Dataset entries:
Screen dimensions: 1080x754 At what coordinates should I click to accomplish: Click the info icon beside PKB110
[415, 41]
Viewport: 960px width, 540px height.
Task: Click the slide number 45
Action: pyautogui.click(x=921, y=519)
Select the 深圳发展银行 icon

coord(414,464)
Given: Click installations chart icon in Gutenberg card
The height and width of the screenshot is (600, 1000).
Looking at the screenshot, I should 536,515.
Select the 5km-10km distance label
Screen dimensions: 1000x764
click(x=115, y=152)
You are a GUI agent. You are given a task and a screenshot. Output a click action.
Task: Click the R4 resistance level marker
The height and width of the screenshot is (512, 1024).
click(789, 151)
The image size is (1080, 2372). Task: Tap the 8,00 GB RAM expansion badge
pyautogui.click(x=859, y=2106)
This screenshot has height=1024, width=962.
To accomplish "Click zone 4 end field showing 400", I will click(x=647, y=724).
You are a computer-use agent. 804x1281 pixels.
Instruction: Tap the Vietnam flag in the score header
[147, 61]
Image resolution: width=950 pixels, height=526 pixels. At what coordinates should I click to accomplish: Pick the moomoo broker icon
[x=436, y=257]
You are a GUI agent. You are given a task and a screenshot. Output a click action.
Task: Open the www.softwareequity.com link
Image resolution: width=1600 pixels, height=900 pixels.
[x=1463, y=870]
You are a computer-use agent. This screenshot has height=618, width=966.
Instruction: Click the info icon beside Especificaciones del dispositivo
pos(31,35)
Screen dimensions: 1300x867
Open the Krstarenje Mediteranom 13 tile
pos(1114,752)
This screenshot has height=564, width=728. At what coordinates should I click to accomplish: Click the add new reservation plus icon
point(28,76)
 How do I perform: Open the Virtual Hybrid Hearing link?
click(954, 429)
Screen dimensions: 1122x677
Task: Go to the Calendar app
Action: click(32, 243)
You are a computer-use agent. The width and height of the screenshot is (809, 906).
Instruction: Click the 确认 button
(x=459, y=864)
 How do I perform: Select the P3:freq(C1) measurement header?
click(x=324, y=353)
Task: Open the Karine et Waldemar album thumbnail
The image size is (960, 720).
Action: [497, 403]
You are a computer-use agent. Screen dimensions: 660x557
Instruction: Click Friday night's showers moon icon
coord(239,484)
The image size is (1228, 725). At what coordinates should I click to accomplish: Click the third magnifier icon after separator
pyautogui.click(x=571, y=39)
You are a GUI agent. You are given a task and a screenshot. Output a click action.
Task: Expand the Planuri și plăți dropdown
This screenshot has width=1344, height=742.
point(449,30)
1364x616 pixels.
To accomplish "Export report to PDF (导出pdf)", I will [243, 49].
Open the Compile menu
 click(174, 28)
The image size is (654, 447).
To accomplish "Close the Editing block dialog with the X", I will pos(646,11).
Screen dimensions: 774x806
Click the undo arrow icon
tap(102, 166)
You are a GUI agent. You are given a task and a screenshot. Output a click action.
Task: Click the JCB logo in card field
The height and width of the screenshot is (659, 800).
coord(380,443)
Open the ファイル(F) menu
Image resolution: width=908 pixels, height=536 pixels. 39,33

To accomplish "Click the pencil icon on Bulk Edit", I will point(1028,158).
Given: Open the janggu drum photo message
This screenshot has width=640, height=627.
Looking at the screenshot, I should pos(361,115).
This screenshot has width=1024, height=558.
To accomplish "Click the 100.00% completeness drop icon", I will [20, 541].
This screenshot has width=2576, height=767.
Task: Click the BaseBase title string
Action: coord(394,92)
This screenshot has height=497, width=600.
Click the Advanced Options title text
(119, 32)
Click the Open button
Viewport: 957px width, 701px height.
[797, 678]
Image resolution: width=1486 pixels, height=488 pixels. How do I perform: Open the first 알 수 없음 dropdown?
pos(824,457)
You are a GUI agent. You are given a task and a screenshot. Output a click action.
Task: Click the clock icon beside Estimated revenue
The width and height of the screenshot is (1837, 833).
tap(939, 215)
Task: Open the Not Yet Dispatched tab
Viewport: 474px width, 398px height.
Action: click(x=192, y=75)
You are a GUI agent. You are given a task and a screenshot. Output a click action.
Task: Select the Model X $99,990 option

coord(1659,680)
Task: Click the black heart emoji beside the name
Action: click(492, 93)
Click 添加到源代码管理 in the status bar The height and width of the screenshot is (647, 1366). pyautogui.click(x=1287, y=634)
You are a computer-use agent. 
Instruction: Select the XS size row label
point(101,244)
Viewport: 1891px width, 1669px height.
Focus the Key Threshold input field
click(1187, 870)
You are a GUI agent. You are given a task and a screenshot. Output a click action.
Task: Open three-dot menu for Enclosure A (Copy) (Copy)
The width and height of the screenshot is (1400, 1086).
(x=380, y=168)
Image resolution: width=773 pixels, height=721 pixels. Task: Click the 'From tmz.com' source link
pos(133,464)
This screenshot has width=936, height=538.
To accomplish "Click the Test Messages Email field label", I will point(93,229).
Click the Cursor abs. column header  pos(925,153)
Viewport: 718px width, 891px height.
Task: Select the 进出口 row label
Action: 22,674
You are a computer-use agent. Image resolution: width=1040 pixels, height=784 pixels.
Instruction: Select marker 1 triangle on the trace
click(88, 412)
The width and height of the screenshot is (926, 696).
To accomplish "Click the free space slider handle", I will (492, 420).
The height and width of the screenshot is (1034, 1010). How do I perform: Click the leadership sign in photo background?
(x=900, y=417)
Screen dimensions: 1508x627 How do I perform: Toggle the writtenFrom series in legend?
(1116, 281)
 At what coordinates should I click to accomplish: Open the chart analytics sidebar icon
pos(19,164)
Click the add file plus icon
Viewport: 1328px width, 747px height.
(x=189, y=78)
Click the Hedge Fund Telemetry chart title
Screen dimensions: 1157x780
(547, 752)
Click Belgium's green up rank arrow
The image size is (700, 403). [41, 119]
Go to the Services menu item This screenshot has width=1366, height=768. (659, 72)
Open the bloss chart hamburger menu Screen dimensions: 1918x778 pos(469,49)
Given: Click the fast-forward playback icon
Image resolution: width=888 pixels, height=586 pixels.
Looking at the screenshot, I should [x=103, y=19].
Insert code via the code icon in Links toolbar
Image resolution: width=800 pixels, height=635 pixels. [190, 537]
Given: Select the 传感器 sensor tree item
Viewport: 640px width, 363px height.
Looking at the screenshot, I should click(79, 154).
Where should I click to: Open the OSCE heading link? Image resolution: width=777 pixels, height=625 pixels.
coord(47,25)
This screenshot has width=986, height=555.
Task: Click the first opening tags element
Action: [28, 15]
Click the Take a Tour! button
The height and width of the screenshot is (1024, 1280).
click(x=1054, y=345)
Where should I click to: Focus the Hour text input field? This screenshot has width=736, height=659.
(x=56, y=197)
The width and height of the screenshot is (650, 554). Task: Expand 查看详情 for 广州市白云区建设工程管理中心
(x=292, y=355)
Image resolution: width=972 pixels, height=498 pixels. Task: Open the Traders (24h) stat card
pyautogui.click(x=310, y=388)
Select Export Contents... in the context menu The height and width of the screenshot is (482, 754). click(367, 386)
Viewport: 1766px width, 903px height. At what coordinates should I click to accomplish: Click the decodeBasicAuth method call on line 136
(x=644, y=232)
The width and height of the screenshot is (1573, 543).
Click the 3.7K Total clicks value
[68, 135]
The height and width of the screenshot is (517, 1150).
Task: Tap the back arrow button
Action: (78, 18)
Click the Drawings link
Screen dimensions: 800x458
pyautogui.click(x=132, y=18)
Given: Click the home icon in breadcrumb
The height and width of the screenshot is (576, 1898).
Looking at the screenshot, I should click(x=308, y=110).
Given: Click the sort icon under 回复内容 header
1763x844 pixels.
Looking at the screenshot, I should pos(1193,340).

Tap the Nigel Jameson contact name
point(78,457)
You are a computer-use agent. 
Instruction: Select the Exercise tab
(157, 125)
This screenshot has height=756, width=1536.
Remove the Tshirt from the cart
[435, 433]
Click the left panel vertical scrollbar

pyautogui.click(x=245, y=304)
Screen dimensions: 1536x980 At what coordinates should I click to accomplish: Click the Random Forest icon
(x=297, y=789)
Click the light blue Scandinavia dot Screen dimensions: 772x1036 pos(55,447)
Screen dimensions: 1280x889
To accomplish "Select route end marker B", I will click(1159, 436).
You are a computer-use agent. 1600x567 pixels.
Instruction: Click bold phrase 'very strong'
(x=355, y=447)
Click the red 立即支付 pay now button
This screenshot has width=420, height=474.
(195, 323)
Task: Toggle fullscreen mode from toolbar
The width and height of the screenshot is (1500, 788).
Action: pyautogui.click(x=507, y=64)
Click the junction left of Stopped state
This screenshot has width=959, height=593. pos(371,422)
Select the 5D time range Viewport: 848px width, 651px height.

WORK TO BE COMPLETED: Could you output, exactly and with nothing else, the lines from the start of the records through the line containing "You are a computer-use agent. 804x1281"?

RESPONSE TO THE TASK:
Screen dimensions: 1080x754 At what coordinates should I click to accomplish: Click the info icon beside PKB110
[415, 41]
Viewport: 960px width, 540px height.
Task: Click the slide number 45
Action: pyautogui.click(x=921, y=519)
Select the 深圳发展银行 icon

coord(414,464)
Given: Click installations chart icon in Gutenberg card
The height and width of the screenshot is (600, 1000).
Looking at the screenshot, I should 536,515.
Select the 5km-10km distance label
Screen dimensions: 1000x764
click(x=115, y=152)
You are a GUI agent. You are given a task and a screenshot. Output a click action.
Task: Click the R4 resistance level marker
The height and width of the screenshot is (512, 1024).
click(789, 151)
The image size is (1080, 2372). Task: Tap the 8,00 GB RAM expansion badge
pyautogui.click(x=859, y=2106)
This screenshot has height=1024, width=962.
To accomplish "Click zone 4 end field showing 400", I will click(x=647, y=724).
You are a computer-use agent. 804x1281 pixels.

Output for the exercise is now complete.